Selected passage:
== Segment start ==
Making a correct and accurate diagnosis of autism spectrum disorder (ASD) can be quite difficult as the signs and symptoms associated with the condition and their severity vary from person to person. Initial diagnosis may be done by closely examining the child’s social interactions, communication and behavioral skills and evaluating how it has developed over the different stages of their growth. Visual and audio tests will also be performed to rule out any issues with vision and hearing that aren’t related to autism. In addition, DNA testing for genetic diseases and occupational therapy screening will also be done as part of the diagnosis. There is no specific cure or treatment for ASD. Treatment aims to maximize the child’s ability to function by reducing symptoms and supporting development and learning. These generally include – medications, behavior and communication therapies, educational therapies, family therapies and other therapies (like physical therapy, speech therapy and occupational therapies). The diagnosis and other screening procedures performed by developmental pediatricians or child neurologists/psychologists must be carefully documented using the correct medical codes. Medical billing services ensure this so that claim denials are avoided. The ICD-10 code used for diagnosing ASD is –

  • F84.0 – Autistic disorder

The history of WAAD dates back to November 1 2007, when the United Nations (UN) called for one day each year to be observed as “World Autism Day”. The United Nations General Assembly unanimously declared the day to advocate the need for persons with autism to be able to lead full and meaningful lives as an integral part of the society. However, it was on December 18, 2007, the UN General Assembly designated April 2 as World Autism Awareness Day. The first WAAD was observed in the year 2008. The day is one of their seven official health-specific UN Days.

The one –day global campaign focuses on a specific theme each year. The 2021 theme for WAAAD is – “Inclusion in the Workplace – Challenges and Opportunities in a Post-Pandemic World”. During this day, many schools, and healthcare and awareness organizations hold a wide range of autism-friendly educational events to increase knowledge, understanding and acceptance of people with autism, foster worldwide support and inspire a kinder, more inclusive world. These events include – panel discussions with autism experts, politicians and non-governmental organization (NGO) representatives, informational events for parents of children with autism, conferences and workshops for professionals working with people with autism, sharing information online to spread awareness in your online communities, display of posters and banners to increase public awareness of autism, donating to autism organizations, getting involved in events run by autism communities and engaging in discussions with children so that they become aware and accept their similarities and differences.

Another campaign named “Light It Up Blue” will also be observed on April 2 in recognition of people with autism and those who love and support them. “Light It Up Blue” is a campaign dedicated to raising awareness of autism and was launched in 2010 by Autism Speaks – the world’s largest autism science and advocacy organization. This initiative is intended to raise international awareness of autism as a growing public health crisis in support of World Autism Awareness Day and Autism Awareness Month in the United States. As part of campaign, hundreds of thousands of iconic landmarks, skyscrapers, schools, buildings, homes and communities around the world unite on April 2 by shining blue lights and honoring people affected by autism. People around the globe will also wear blue on this day.

Take part in WAAD campaign on April 2 and spread awareness about this neurodevelopment disorder.
== Segment end ==
Excerpted records:
== Segment start ==
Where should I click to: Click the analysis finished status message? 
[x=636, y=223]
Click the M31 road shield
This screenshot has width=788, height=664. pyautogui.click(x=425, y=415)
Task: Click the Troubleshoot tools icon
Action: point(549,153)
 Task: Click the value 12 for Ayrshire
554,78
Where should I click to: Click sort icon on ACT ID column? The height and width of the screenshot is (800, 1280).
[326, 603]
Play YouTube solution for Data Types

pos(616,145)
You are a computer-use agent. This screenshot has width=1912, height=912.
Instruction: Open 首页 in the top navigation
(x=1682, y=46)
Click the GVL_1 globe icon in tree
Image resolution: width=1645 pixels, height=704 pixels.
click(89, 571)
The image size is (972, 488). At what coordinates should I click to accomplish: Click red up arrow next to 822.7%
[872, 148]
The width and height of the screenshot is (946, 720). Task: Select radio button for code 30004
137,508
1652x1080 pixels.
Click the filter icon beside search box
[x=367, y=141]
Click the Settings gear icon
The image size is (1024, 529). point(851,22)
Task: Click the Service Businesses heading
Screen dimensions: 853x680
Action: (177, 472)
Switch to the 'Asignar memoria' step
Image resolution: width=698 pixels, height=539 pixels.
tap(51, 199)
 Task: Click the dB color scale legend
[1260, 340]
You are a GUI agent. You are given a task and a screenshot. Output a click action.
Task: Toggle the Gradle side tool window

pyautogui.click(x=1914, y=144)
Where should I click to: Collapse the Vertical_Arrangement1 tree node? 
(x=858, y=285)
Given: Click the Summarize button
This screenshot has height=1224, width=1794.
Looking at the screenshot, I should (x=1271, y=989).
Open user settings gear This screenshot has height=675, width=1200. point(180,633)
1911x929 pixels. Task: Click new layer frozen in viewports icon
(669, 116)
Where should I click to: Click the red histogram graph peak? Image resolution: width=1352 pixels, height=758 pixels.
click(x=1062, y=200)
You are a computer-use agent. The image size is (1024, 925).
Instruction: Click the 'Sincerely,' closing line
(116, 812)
== Segment end ==
Exercise goal:
Condense the paragraph of the autism article above that begins "Another campaign named" into a short bulleted list, keeping its main facts.

Written reply:
- "Light It Up Blue" is observed on April 2 to recognize people with autism and those who love and support them.
- Autism Speaks, the world's largest autism science and advocacy organization, launched it in 2010.
- It aims to raise international awareness of autism as a growing public health crisis, in support of World Autism Awareness Day and Autism Awareness Month in the United States.
- Landmarks, skyscrapers, schools, buildings, homes and communities around the world shine blue lights that day to honor people affected by autism.
- People around the globe also wear blue on April 2.